La respuesta corta
El Tribunal Supremo anuló el Registro Único de arrendamientos de corta duración. La obligación de comunicar los datos de los viajeros no fue anulada y sigue plenamente vigente.
Son dos cosas distintas que se aprobaron con poca diferencia de tiempo y que mucha gente vivió como una sola. Lo que ha caído es el registro estatal y su número identificativo; lo que sigue es el parte de viajeros a SES.HOSPEDAJES o a la autoridad que corresponda en tu comunidad.
Si dejaste de comunicar partes al leer la noticia de la anulación, estás incumpliendo. Es el malentendido más caro que circula ahora mismo entre anfitriones.
Qué dijo exactamente la sentencia
La Sala Tercera del Tribunal Supremo dictó la sentencia 620/2026, de 19 de mayo de 2026, que anula parcialmente el Real Decreto 1312/2024, la norma que regulaba el procedimiento de Registro Único de arrendamientos y creaba la ventanilla única digital de datos.
El motivo no fue de fondo sino de competencia: el Supremo consideró que el Estado carecía de competencia para crear un registro nacional que se solapaba con los registros autonómicos ya existentes en materia de alquiler turístico. El recurso lo interpuso la Generalitat Valenciana.
Conviene entender el matiz, porque explica qué sobrevive. El tribunal no dijo que registrar alojamientos o viajeros esté de más: dijo que ese registro concreto no le correspondía crearlo al Estado.
Qué desaparece
El número NRUA que había empezado a exigirse para comercializar una vivienda en plataformas como Airbnb o Booking deja de ser obligatorio a raíz de la anulación.
Con él decae el procedimiento estatal de registro único y la ventanilla digital asociada, que era la parte del Real Decreto que el Supremo consideró fuera de la competencia estatal.
Qué sigue exactamente igual
La comunicación de viajeros.
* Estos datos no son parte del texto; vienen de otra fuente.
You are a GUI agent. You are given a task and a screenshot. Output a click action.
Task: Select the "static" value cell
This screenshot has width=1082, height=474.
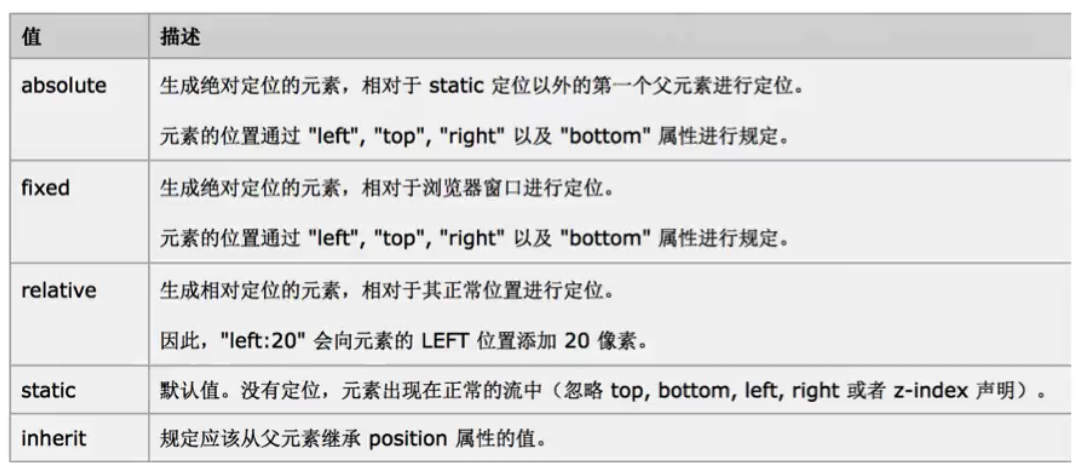tap(48, 391)
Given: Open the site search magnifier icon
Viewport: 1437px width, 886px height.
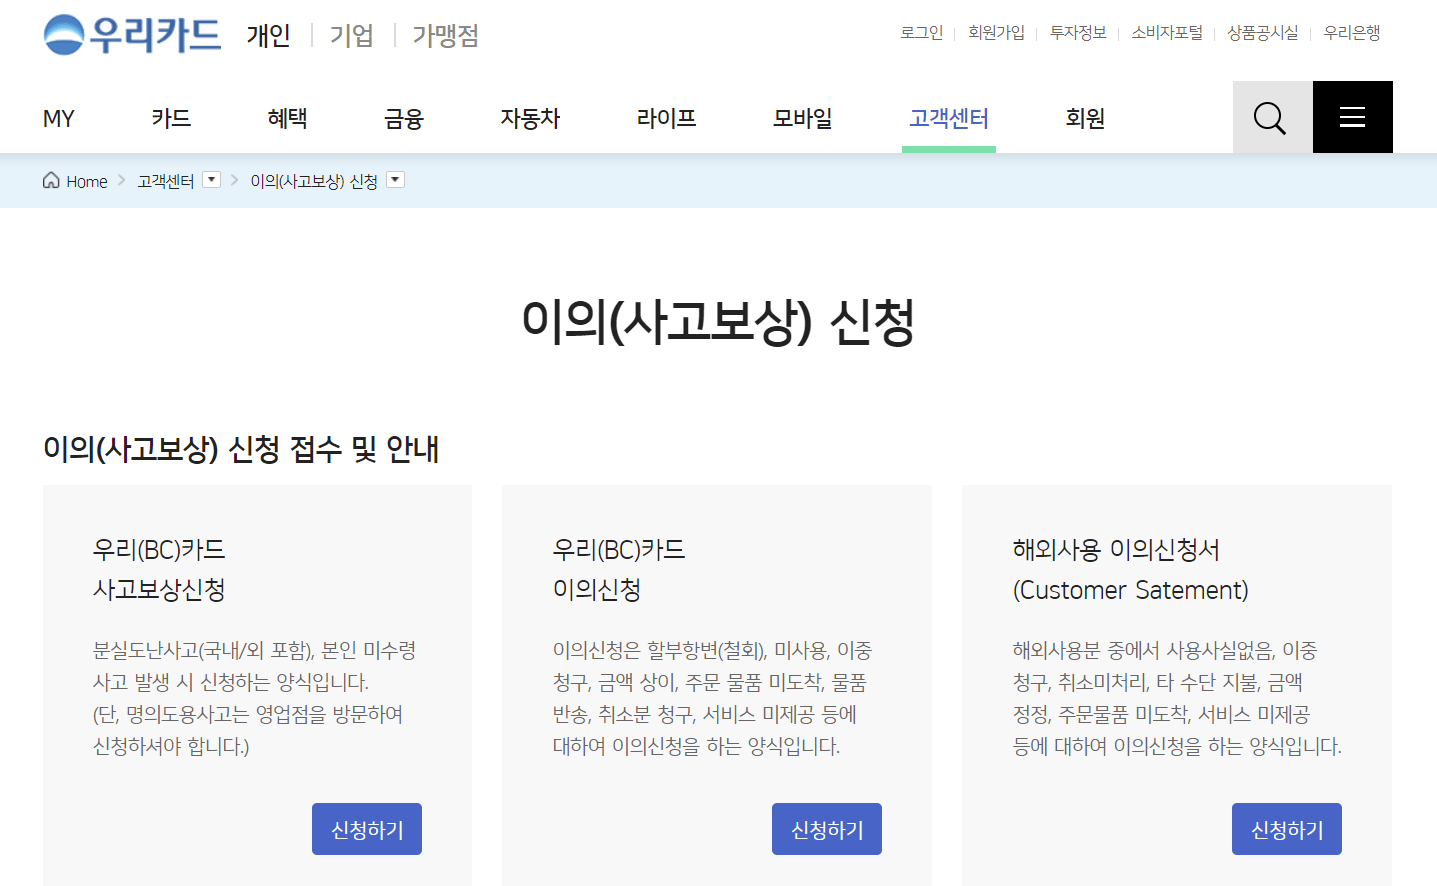Looking at the screenshot, I should pyautogui.click(x=1269, y=117).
Sigue siendo obligatoria a través de SES.HOSPEDAJES, o de Mossos d’Esquadra, Ertzaintza o Guardia Civil según la comunidad autónoma que te corresponda.
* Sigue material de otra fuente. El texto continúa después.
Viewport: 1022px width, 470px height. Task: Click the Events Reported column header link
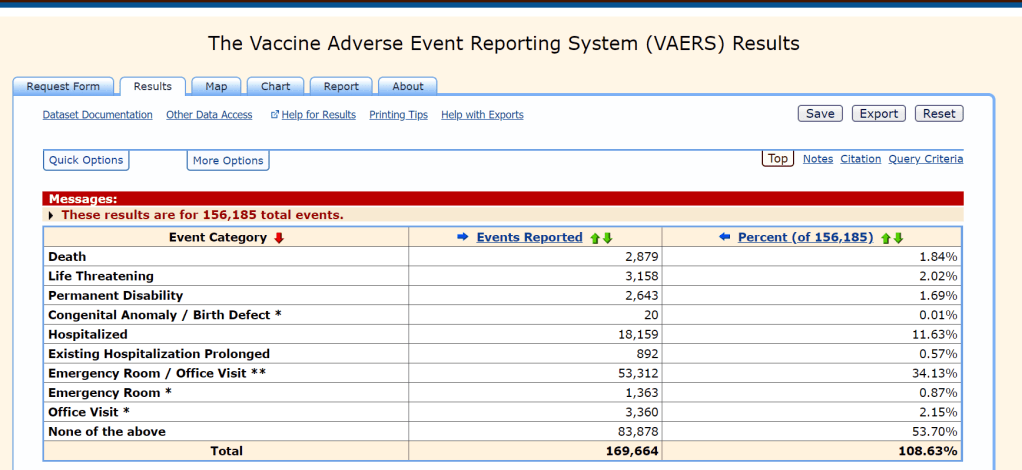coord(529,237)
Las licencias y los registros turísticos autonómicos. La sentencia no los toca: si tu comunidad exige número de registro turístico para alquilar, lo sigue exigiendo igual que antes.
Los plazos y los datos obligatorios del parte. Nada de lo relativo a qué datos recoges, de quién y en cuánto tiempo ha cambiado por esta sentencia.
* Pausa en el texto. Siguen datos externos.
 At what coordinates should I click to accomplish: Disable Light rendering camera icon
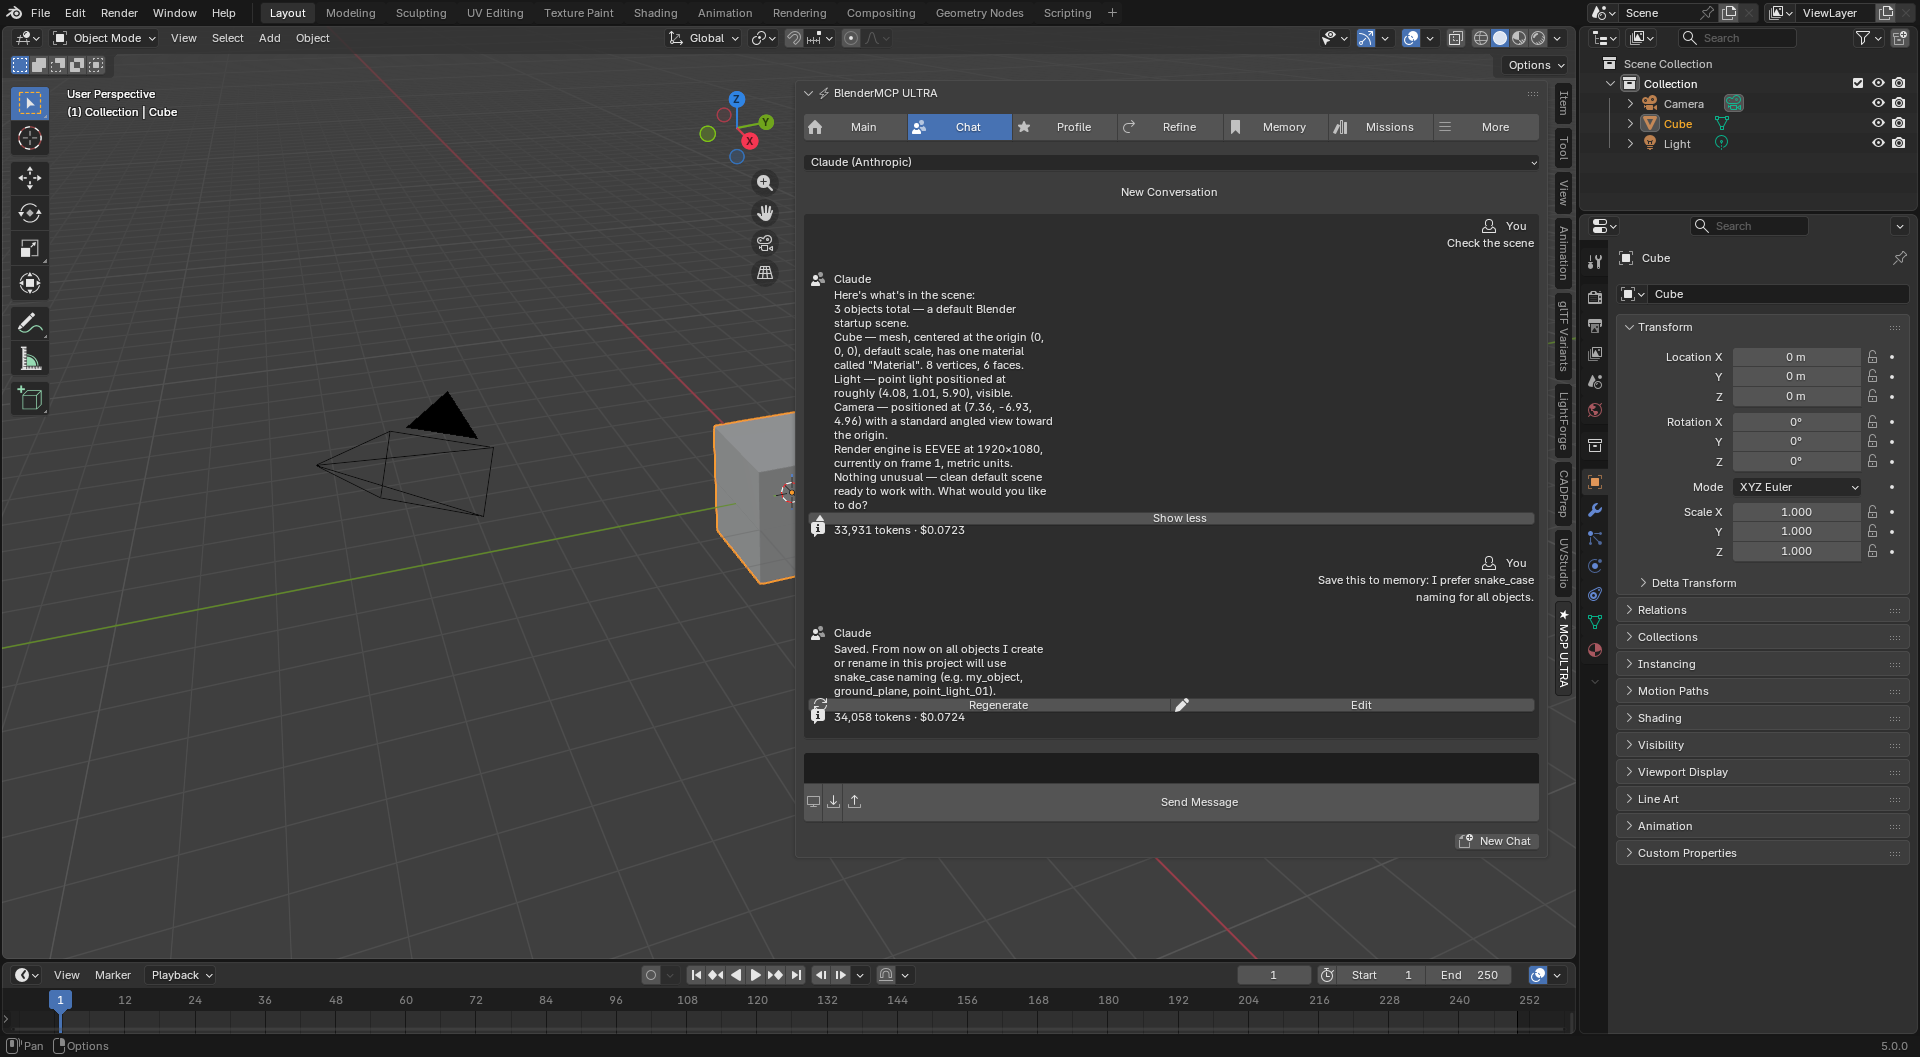1899,144
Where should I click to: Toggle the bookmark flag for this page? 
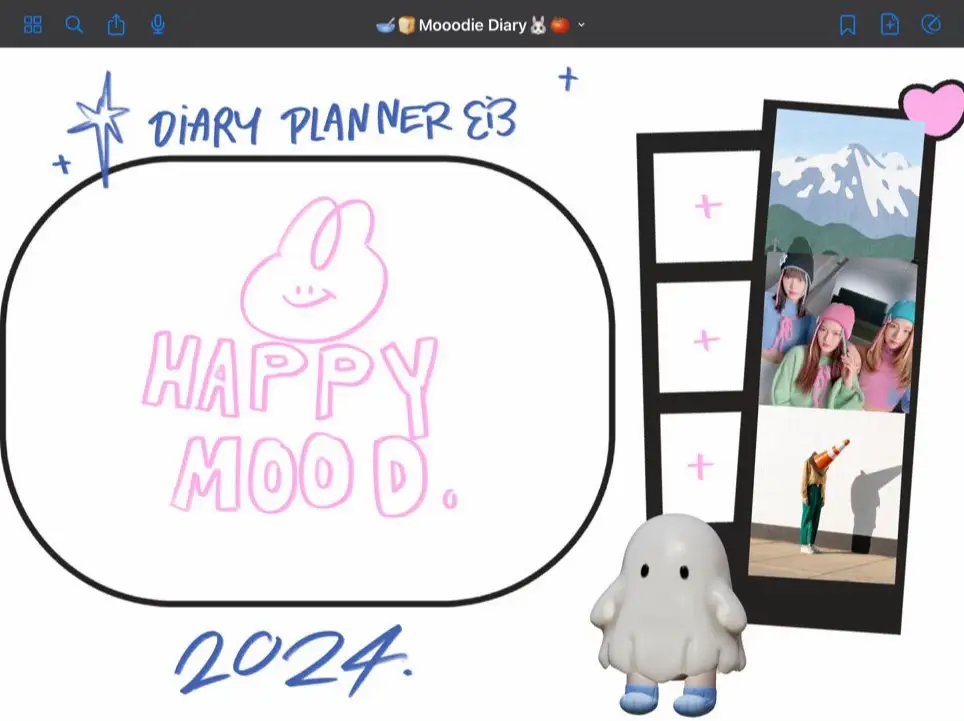point(847,24)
Dicho de otro modo: cambió el registro del alojamiento a nivel estatal, no la identificación de quien duerme en él.
Por qué dejar de comunicar es mala idea
Porque es de los incumplimientos que antes se detectan. La comunicación es telemática y queda registrada; la ausencia de partes de un alojamiento que sigue operando es visible sin necesidad de inspección presencial.
Y porque el argumento no se sostiene. La anulación es pública y su alcance está delimitado en la propia sentencia: quien deje de enviar partes apoyándose en ella no tiene ninguna cobertura.
Si has estado unas semanas sin comunicar por este malentendido, lo sensato es retomarlo cuanto antes y no arrastrar el hueco.
La normativa se mueve: verifica antes de decidir
Esta página describe la situación tras la sentencia de mayo de 2026. En una materia con competencias repartidas entre Estado y comunidades autónomas, lo que hoy es correcto puede matizarse mañana con un nuevo desarrollo normativo o con una regulación autonómica propia.
Antes de cambiar tu forma de operar, confirma el estado vigente con la autoridad que te corresponda. Esta guía sirve para entender qué pasó y qué preguntar, no para sustituir asesoramiento sobre tu caso concreto.